REQUIREMENTS
1) Using the marathon train thread, answer yes or no to each statement and quote the words from the thread that decide it: (a) The Mill Race Marathon started at 7:30 a.m. on Saturday. (b) The train was on the tracks at Lindsey Street. (c) Police managed to keep every runner from crossing over the train cars.
2) Copy the rows starting at the line that contains "Screen dimensions: 785x509" and ending at the last row, including both ends.

# Train presents obstacle during marathon



## MrFSS (Oct 1, 2014)

COLUMBUS, Ind. – Completing a race has its own obstacles, but runners were thrown for a loop when a train crossed their path.

On Saturday morning the Mill Race Marathon kicked off at 7:30 a.m. in Columbus, but a Louisville and Indiana Railroad that goes along the path of the course had a train rolling down the tracks at Lindsey Street.

According to 24-Hour News 8’s news partners at the *Columbus Republic* the train stopped and several runners in the lead had to curve around the front to cross the tracks. The race eventually backed up and runners had to climb between the train cars.

Police attempted to stop the runners from crossing over the cars, but runners continued to run across the cars after police stopped one line.

*FULL STORY*


----------



## fairviewroad (Oct 1, 2014)

What a bizarre story.

[Records in a dataset]
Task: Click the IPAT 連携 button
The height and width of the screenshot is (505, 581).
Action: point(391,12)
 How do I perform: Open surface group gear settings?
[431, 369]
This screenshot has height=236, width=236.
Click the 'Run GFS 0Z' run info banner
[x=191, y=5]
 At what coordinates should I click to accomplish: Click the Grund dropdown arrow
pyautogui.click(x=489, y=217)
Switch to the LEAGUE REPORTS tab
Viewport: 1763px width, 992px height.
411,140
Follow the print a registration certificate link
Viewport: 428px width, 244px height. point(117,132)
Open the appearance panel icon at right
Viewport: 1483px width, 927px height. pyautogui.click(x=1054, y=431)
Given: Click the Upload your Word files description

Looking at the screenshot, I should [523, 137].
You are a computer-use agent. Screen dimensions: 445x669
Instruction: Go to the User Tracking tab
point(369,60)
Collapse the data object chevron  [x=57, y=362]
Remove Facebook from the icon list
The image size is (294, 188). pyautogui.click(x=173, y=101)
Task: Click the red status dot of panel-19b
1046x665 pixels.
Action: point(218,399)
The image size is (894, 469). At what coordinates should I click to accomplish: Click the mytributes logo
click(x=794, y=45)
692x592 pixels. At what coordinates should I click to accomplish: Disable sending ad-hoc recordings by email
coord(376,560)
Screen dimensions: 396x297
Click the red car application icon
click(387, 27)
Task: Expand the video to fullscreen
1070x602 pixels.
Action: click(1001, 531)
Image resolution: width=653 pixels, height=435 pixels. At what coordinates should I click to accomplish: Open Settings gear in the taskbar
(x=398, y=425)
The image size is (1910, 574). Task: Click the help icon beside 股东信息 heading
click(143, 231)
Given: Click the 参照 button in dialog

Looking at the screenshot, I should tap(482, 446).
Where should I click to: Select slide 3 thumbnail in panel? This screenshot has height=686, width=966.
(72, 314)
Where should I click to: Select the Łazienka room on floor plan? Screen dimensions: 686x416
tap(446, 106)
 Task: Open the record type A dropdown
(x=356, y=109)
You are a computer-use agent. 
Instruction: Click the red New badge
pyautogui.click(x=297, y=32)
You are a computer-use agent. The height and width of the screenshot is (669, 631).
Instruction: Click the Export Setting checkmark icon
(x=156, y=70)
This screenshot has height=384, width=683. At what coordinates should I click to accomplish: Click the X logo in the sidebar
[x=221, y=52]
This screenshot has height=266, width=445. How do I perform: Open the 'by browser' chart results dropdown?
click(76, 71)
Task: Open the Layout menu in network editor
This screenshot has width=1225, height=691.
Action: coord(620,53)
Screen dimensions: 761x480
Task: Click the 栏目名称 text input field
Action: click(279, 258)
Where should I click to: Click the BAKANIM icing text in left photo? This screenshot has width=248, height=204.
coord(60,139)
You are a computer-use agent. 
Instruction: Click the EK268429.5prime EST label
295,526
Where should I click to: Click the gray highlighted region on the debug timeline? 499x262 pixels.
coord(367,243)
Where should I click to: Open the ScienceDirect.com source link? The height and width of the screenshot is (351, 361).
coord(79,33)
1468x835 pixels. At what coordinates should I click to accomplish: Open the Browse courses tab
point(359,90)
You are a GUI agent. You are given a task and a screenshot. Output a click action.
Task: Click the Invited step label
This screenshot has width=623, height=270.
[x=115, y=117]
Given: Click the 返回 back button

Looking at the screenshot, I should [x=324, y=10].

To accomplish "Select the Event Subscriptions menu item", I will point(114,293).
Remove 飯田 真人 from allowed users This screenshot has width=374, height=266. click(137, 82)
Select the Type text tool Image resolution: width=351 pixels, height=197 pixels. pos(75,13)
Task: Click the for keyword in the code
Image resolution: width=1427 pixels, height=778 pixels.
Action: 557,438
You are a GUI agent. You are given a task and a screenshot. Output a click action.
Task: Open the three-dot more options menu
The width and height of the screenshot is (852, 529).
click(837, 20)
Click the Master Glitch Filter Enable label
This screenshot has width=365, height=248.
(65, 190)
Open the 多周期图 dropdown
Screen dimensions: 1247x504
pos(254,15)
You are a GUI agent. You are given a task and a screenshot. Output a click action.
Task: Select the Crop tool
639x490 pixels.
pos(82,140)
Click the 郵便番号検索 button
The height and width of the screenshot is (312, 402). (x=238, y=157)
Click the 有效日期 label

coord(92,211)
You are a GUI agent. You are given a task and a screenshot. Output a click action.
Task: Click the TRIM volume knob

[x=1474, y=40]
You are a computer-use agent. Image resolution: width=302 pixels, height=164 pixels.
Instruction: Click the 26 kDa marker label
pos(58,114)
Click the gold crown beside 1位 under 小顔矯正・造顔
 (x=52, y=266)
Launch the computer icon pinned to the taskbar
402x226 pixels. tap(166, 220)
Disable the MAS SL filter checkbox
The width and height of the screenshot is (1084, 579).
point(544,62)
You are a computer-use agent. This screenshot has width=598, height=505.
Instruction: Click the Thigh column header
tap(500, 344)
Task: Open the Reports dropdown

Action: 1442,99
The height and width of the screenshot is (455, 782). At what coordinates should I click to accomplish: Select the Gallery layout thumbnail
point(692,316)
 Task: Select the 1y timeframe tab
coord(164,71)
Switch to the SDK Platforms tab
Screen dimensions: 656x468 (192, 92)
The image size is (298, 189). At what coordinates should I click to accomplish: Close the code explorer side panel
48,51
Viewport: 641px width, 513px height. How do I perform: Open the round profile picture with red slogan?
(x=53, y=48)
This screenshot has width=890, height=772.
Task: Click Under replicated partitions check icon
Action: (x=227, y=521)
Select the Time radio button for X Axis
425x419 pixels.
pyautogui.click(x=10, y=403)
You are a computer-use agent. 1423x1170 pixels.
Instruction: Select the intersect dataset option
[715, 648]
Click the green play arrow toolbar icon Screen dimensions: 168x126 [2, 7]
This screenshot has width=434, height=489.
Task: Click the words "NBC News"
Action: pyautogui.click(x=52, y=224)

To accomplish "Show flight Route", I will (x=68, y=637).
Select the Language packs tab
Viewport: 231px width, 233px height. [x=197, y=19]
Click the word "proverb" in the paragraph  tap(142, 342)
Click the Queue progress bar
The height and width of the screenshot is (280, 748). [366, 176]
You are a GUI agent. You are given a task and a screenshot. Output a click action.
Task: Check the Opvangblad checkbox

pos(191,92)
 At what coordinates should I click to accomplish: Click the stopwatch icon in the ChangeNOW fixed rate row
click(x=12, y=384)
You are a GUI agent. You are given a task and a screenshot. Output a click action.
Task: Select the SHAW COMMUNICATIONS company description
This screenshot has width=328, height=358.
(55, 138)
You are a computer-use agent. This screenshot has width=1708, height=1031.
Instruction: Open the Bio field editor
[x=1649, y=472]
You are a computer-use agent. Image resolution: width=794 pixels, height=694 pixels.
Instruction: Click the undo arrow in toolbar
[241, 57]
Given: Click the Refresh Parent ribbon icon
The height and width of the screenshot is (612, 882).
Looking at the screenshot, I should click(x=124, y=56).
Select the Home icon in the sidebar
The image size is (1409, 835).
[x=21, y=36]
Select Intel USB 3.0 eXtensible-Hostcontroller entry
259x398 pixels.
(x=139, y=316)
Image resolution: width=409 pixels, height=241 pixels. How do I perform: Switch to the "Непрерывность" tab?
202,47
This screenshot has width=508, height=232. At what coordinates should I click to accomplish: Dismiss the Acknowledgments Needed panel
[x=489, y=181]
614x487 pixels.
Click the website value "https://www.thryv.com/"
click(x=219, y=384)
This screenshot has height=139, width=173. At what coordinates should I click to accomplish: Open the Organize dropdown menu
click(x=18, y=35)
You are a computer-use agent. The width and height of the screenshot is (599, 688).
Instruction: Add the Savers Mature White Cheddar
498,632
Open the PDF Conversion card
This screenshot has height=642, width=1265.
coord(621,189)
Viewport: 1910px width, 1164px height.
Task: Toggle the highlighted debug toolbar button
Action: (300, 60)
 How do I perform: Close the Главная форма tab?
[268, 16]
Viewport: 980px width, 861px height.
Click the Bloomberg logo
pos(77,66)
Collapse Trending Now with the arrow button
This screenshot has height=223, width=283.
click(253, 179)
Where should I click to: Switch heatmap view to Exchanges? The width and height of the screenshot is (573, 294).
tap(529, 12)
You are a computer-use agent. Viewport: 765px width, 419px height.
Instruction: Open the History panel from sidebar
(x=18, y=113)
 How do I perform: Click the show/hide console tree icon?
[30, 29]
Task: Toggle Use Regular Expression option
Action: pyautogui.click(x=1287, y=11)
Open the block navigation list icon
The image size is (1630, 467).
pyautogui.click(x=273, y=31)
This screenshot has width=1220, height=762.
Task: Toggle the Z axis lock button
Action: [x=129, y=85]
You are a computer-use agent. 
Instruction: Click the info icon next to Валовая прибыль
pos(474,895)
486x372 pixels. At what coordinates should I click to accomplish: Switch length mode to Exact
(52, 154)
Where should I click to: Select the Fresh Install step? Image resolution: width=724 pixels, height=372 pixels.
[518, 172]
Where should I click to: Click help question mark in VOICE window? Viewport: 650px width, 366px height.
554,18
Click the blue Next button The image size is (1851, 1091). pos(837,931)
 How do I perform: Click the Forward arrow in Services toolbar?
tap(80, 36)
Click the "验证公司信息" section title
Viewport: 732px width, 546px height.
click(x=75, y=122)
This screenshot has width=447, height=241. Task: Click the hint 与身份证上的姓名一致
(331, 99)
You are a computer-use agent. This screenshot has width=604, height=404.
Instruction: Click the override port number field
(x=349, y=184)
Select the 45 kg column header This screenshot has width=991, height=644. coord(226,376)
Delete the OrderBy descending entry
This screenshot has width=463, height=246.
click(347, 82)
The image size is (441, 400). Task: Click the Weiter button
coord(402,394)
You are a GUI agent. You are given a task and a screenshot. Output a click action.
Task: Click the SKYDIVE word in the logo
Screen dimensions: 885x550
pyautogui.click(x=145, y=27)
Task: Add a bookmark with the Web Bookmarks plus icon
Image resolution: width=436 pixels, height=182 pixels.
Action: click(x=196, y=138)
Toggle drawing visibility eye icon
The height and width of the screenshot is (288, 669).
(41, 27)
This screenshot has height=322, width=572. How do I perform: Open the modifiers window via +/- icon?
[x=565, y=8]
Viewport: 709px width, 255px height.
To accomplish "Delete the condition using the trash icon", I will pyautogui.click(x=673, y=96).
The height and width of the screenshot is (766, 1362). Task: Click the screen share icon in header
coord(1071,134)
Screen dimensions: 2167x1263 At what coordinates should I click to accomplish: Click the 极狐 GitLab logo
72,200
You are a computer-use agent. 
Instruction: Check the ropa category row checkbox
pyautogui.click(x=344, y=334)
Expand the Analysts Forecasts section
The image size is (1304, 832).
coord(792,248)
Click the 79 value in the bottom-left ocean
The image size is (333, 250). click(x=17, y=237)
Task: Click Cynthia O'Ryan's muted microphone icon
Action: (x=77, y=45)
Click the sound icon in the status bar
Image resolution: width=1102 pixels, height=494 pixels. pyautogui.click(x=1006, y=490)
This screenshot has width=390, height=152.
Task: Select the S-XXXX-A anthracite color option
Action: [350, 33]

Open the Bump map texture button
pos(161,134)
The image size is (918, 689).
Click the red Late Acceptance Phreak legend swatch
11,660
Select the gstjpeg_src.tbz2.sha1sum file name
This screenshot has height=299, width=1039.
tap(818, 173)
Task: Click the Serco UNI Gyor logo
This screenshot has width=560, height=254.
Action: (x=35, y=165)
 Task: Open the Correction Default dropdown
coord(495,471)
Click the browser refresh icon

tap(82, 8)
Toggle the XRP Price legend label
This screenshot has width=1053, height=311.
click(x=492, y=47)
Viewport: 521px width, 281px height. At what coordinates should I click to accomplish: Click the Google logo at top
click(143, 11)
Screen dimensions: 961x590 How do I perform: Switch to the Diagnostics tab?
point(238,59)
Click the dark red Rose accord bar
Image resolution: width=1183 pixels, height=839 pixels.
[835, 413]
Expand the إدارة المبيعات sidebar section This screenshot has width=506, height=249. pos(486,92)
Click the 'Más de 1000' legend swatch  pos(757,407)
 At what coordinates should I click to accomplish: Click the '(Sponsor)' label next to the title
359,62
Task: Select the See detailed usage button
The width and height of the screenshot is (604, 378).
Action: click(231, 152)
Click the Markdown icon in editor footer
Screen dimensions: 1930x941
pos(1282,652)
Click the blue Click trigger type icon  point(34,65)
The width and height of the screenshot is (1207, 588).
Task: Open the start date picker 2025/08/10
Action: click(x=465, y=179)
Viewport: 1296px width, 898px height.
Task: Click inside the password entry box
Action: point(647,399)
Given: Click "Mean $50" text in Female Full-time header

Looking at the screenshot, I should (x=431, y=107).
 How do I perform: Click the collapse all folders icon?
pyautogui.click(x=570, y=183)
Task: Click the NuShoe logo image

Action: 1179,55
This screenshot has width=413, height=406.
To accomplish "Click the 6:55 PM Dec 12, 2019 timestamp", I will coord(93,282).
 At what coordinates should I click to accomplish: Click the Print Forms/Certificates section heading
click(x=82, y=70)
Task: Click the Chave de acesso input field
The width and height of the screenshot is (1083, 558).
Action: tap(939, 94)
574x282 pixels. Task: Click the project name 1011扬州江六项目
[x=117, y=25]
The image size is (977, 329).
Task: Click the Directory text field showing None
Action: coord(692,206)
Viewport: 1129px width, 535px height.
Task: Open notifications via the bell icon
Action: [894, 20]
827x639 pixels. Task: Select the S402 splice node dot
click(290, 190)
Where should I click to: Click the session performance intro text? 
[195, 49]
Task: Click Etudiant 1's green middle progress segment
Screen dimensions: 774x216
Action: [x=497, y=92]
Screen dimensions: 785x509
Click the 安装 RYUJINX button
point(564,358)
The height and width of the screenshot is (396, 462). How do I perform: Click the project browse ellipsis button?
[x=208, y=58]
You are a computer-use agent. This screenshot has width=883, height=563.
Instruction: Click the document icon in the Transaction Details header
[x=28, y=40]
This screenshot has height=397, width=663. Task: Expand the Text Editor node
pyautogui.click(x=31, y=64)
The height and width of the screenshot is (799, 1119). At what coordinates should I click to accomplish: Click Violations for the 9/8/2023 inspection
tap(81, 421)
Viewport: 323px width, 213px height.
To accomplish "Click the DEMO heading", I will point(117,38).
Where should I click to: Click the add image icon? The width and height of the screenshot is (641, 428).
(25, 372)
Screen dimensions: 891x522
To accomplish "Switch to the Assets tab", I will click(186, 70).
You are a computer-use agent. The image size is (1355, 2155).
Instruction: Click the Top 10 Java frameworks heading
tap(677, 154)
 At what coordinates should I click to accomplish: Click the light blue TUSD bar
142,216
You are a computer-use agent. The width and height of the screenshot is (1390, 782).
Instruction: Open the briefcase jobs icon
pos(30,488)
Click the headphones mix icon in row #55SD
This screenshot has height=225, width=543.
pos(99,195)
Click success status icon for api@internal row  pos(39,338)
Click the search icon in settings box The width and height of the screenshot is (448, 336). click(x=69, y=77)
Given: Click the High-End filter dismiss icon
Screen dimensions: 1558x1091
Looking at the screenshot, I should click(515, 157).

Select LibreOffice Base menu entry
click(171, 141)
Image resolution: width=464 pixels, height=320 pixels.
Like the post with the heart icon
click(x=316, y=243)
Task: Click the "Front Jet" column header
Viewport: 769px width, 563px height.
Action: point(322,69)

RESPONSE LIST
1)
(a) Yes: "On Saturday morning the Mill Race Marathon kicked off at 7:30 a.m. in Columbus"
(b) Yes: "had a train rolling down the tracks at Lindsey Street"
(c) No: "runners continued to run across the cars after police stopped one line"

2)
Screen dimensions: 785x509
Click the 安装 RYUJINX button
point(564,358)
The height and width of the screenshot is (396, 462). How do I perform: Click the project browse ellipsis button?
[x=208, y=58]
You are a computer-use agent. This screenshot has width=883, height=563.
Instruction: Click the document icon in the Transaction Details header
[x=28, y=40]
This screenshot has height=397, width=663. Task: Expand the Text Editor node
pyautogui.click(x=31, y=64)
The height and width of the screenshot is (799, 1119). At what coordinates should I click to accomplish: Click Violations for the 9/8/2023 inspection
tap(81, 421)
Viewport: 323px width, 213px height.
To accomplish "Click the DEMO heading", I will point(117,38).
Where should I click to: Click the add image icon? The width and height of the screenshot is (641, 428).
(25, 372)
Screen dimensions: 891x522
To accomplish "Switch to the Assets tab", I will click(186, 70).
You are a computer-use agent. The image size is (1355, 2155).
Instruction: Click the Top 10 Java frameworks heading
tap(677, 154)
 At what coordinates should I click to accomplish: Click the light blue TUSD bar
142,216
You are a computer-use agent. The width and height of the screenshot is (1390, 782).
Instruction: Open the briefcase jobs icon
pos(30,488)
Click the headphones mix icon in row #55SD
This screenshot has height=225, width=543.
pos(99,195)
Click success status icon for api@internal row  pos(39,338)
Click the search icon in settings box The width and height of the screenshot is (448, 336). click(x=69, y=77)
Given: Click the High-End filter dismiss icon
Screen dimensions: 1558x1091
Looking at the screenshot, I should click(515, 157).

Select LibreOffice Base menu entry
click(171, 141)
Image resolution: width=464 pixels, height=320 pixels.
Like the post with the heart icon
click(x=316, y=243)
Task: Click the "Front Jet" column header
Viewport: 769px width, 563px height.
Action: point(322,69)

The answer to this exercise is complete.